» **Work to do**:
Please reproduce the data exactly, from the line containing "Where should I click to: Click the 12,494" through the line containing "Open the connection", including both of those lines.

» **Records supplied**:
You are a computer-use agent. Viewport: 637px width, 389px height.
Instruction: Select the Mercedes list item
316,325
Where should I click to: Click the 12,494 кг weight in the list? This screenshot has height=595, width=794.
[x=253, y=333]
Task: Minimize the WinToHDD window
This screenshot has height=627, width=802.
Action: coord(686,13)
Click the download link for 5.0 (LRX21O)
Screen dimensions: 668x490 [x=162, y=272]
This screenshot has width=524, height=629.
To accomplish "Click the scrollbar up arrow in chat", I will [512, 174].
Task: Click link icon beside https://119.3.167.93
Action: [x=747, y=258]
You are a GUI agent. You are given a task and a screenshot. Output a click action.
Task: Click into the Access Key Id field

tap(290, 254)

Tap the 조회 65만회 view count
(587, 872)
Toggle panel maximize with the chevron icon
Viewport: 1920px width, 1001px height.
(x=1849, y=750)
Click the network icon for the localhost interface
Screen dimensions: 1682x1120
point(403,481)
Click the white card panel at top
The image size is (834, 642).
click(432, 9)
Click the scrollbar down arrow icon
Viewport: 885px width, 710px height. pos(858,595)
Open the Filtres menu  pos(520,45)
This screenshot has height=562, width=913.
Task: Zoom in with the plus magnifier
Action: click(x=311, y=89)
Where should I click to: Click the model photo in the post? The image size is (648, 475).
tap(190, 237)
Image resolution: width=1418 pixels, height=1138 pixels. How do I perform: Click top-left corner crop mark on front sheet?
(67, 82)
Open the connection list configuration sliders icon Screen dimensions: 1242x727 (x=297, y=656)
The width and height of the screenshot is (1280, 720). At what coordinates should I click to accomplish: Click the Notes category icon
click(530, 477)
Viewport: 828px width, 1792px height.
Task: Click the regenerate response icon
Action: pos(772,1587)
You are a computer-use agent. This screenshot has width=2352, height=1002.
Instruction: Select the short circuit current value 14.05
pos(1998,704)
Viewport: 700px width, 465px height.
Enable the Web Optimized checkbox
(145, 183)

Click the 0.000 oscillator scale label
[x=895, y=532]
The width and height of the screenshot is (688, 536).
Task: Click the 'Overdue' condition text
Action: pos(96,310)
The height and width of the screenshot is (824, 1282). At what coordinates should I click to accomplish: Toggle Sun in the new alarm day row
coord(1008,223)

» **Output**:
Where should I click to: Click the 12,494 кг weight in the list? This screenshot has height=595, width=794.
[x=253, y=333]
Task: Minimize the WinToHDD window
This screenshot has height=627, width=802.
Action: coord(686,13)
Click the download link for 5.0 (LRX21O)
Screen dimensions: 668x490 [x=162, y=272]
This screenshot has width=524, height=629.
To accomplish "Click the scrollbar up arrow in chat", I will [512, 174].
Task: Click link icon beside https://119.3.167.93
Action: [x=747, y=258]
You are a GUI agent. You are given a task and a screenshot. Output a click action.
Task: Click into the Access Key Id field

tap(290, 254)

Tap the 조회 65만회 view count
(587, 872)
Toggle panel maximize with the chevron icon
Viewport: 1920px width, 1001px height.
(x=1849, y=750)
Click the network icon for the localhost interface
Screen dimensions: 1682x1120
point(403,481)
Click the white card panel at top
The image size is (834, 642).
click(432, 9)
Click the scrollbar down arrow icon
Viewport: 885px width, 710px height. pos(858,595)
Open the Filtres menu  pos(520,45)
This screenshot has height=562, width=913.
Task: Zoom in with the plus magnifier
Action: click(x=311, y=89)
Where should I click to: Click the model photo in the post? The image size is (648, 475).
tap(190, 237)
Image resolution: width=1418 pixels, height=1138 pixels. How do I perform: Click top-left corner crop mark on front sheet?
(67, 82)
Open the connection list configuration sliders icon Screen dimensions: 1242x727 (x=297, y=656)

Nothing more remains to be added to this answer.